Meme stocks are having a rollercoaster week
Meme stocks popular online aren’t known for their predictability. But shares of GameStop and AMC Entertainment have been noticeably volatile this week, giving whiplash to small investors still among the faithful.
The latest: The value of shares of movie theater chain AMC has been cut in half since a record high in early June. Despite rising nearly 8% on Thursday, they’re still down 22% this week.
Last week, AMC (AMC) canceled a vote on whether to authorize the sale of 25 million more shares, citing a divide in opinion among its investors.
“It’s no secret I think shareholders should authorize 25 million more AMC shares. But what YOU think is important to us,” CEO Adam Aron tweeted. He added that AMC would not make any more share sale requests for the rest of 2021.

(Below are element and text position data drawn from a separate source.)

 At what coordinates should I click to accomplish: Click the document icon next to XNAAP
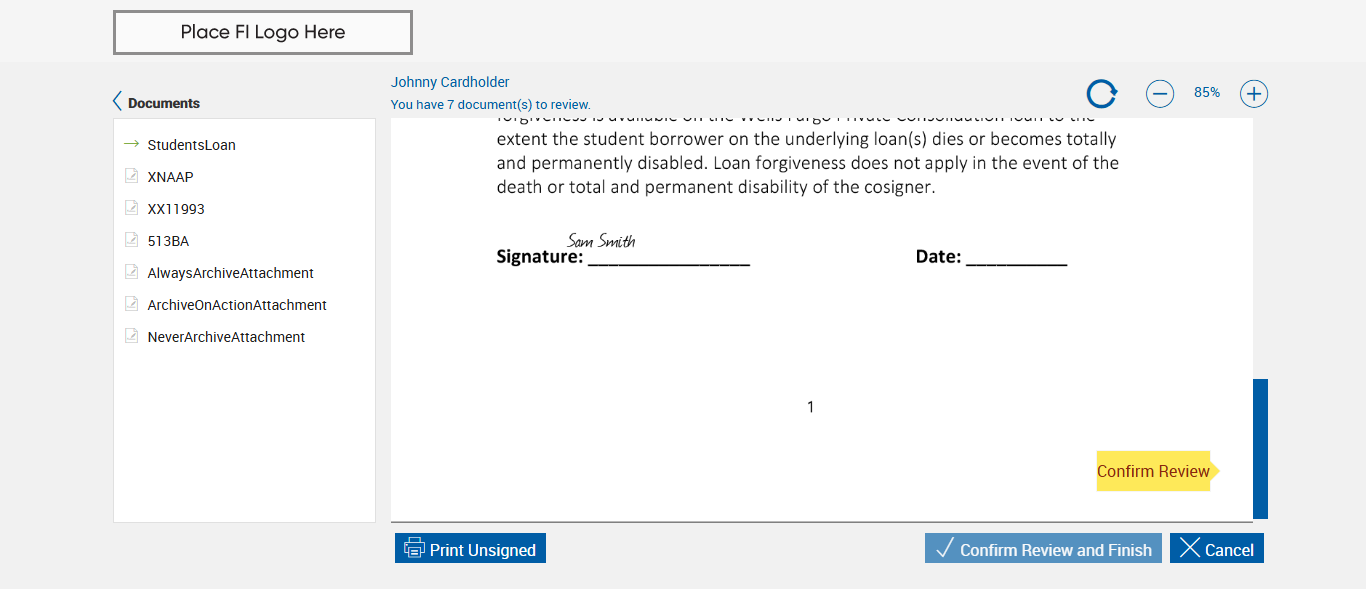coord(131,176)
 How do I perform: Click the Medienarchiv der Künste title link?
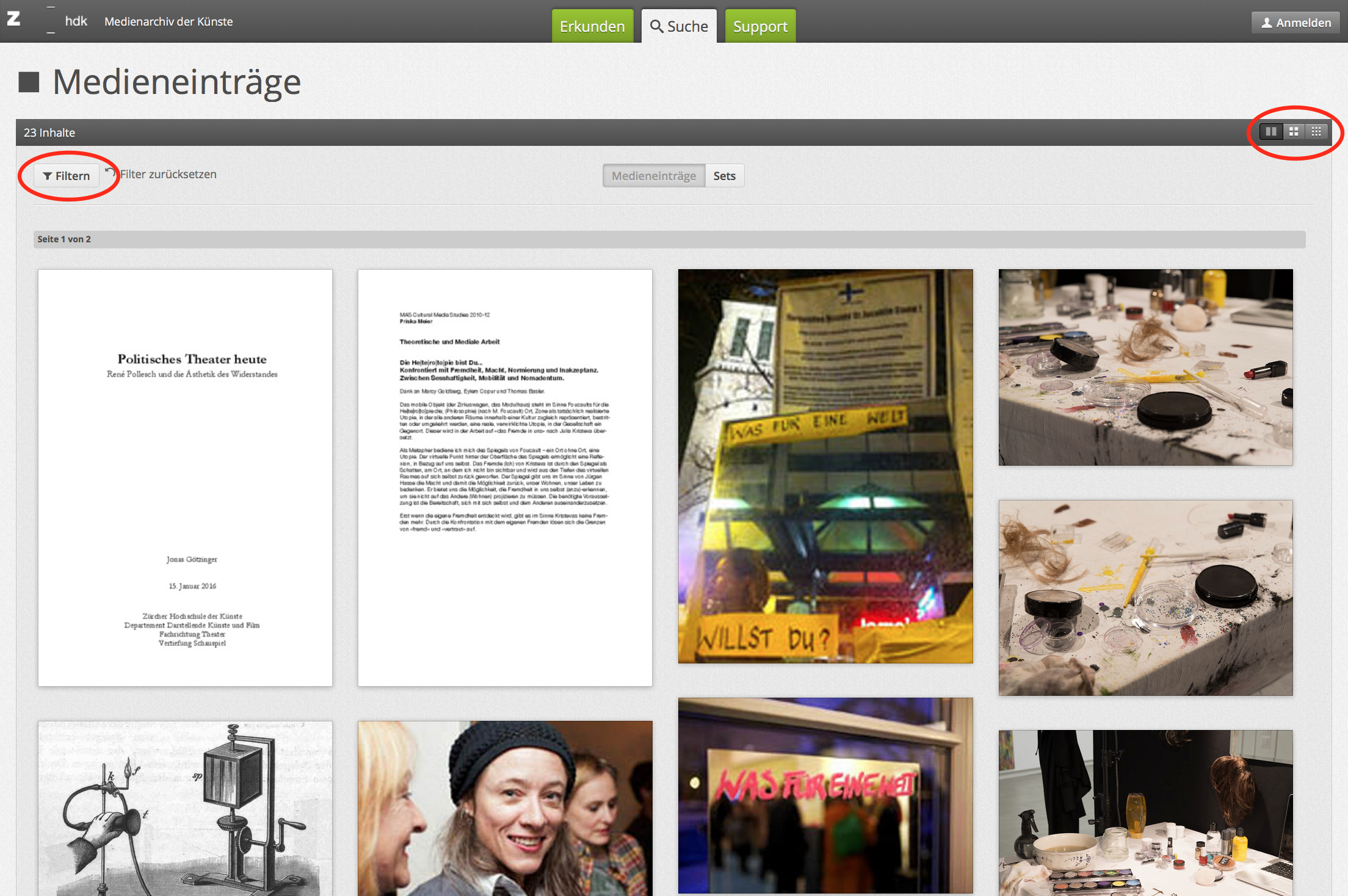168,21
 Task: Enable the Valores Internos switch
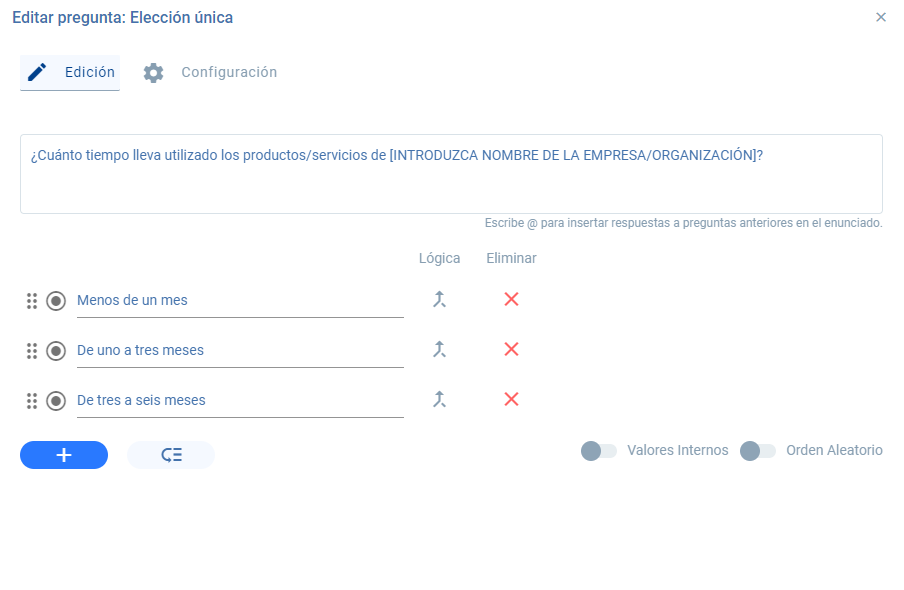point(598,450)
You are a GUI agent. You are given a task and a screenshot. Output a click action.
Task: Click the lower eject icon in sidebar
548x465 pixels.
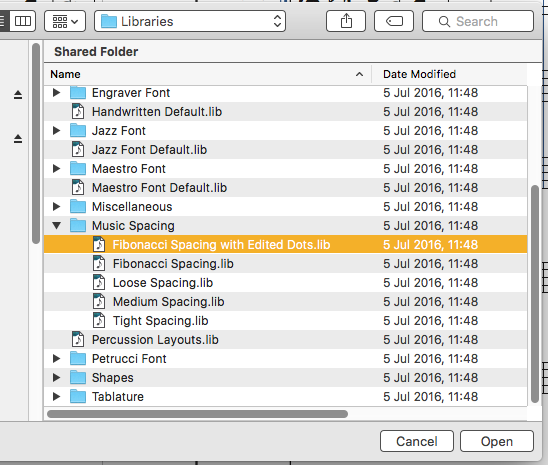pyautogui.click(x=18, y=139)
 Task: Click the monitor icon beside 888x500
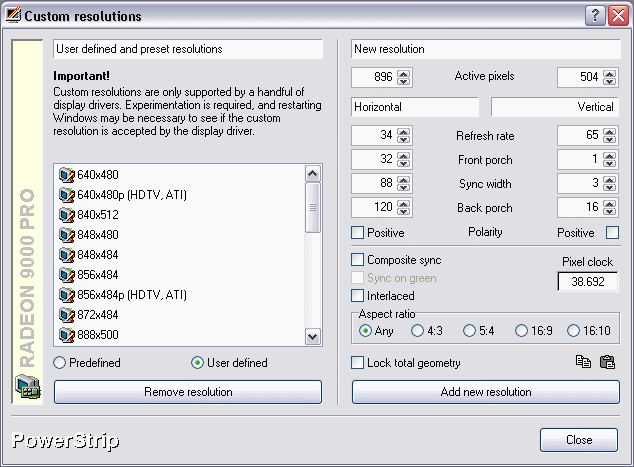coord(67,335)
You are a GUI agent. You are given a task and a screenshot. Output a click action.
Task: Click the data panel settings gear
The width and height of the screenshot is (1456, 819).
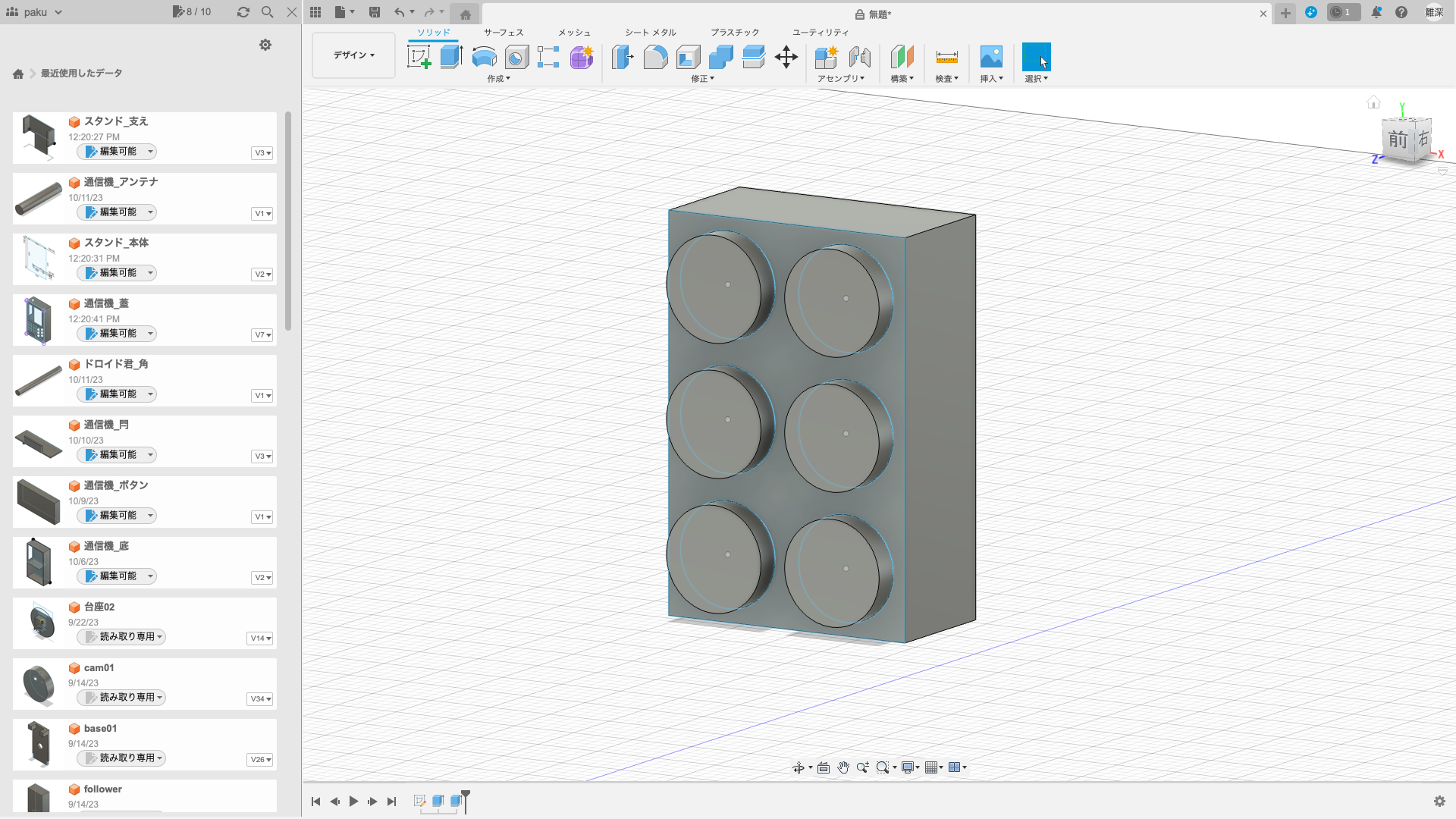tap(265, 45)
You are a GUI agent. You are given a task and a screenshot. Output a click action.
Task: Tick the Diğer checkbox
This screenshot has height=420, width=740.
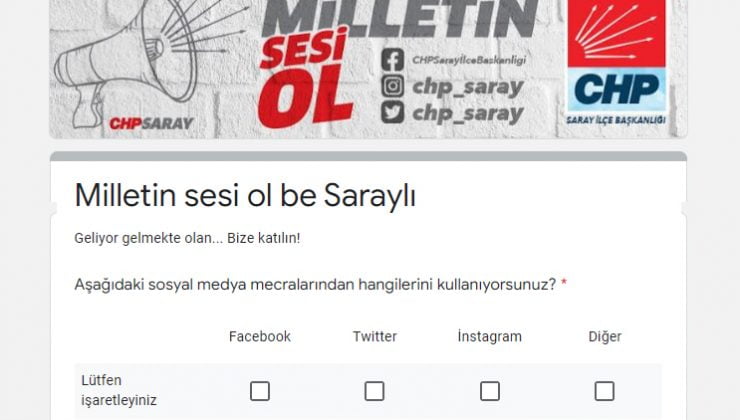pos(605,391)
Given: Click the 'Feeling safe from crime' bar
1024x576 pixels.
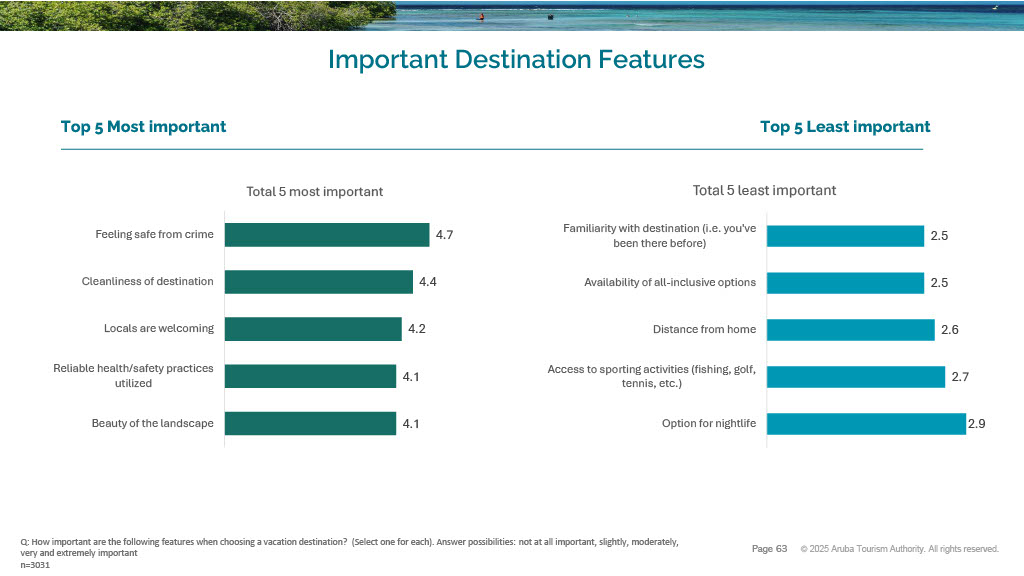Looking at the screenshot, I should click(326, 235).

GameStop (GME), meanwhile, is off nearly 13% this week. The company, which is trying to execute an ambitious turnaround plan, now has another foe to consider: Netflix, which intends to start offering video games on its platform.
Watch this space: Despite lots of uncertainty, amateur investors are staying in the game. Retail investors have been averaging daily stock purchases of $1.3 billion a day since the middle of June, according to Vanda Research. That’s 25% more than the post-Covid average.
But the research group notes that meme stocks haven’t been driving much of the action.
“Since June, a large share of retail purchases has been concentrated in underperforming sectors like financials, energy or reopening,” Vanda’s Ben Onatibia and Giacomo Pierantoni said in a research note this week.
Apple needs to watch out for this Chinese phone maker
The iPhone may be ubiquitous, but Apple (AAPL) is still playing defense in the global smartphone market.
This just in: Xiaomi has overtaken Apple to become the world’s second biggest smartphone maker for the first time ever, according to market research firm Canalys.
The Chinese company took 17% of worldwide smartphone shipments for the second quarter of 2021, behind Samsung’s 19%, Canalys said in a report this week. Compared with the same period in 2020, Xiaomi’s shipments jumped more than 80%.
Apple ranked third, with shipments that accounted for 14% of the global total. Chinese smartphone makers Oppo and Vivo followed, with 10% each.
Xiaomi is celebrating the win, pointing to its global expansion both online and in stores. The company’s stock surged nearly 5% in Hong Kong on Friday.
Apple and Xiaomi generally target different customers. Compared to Samsung and Apple, Xiaomi’s average selling price is around 40% and 75% cheaper, respectively.
But the rankings are a reminder that even with nearly $48 billion in iPhone sales during the first three months of the year, Apple has genuine global competition.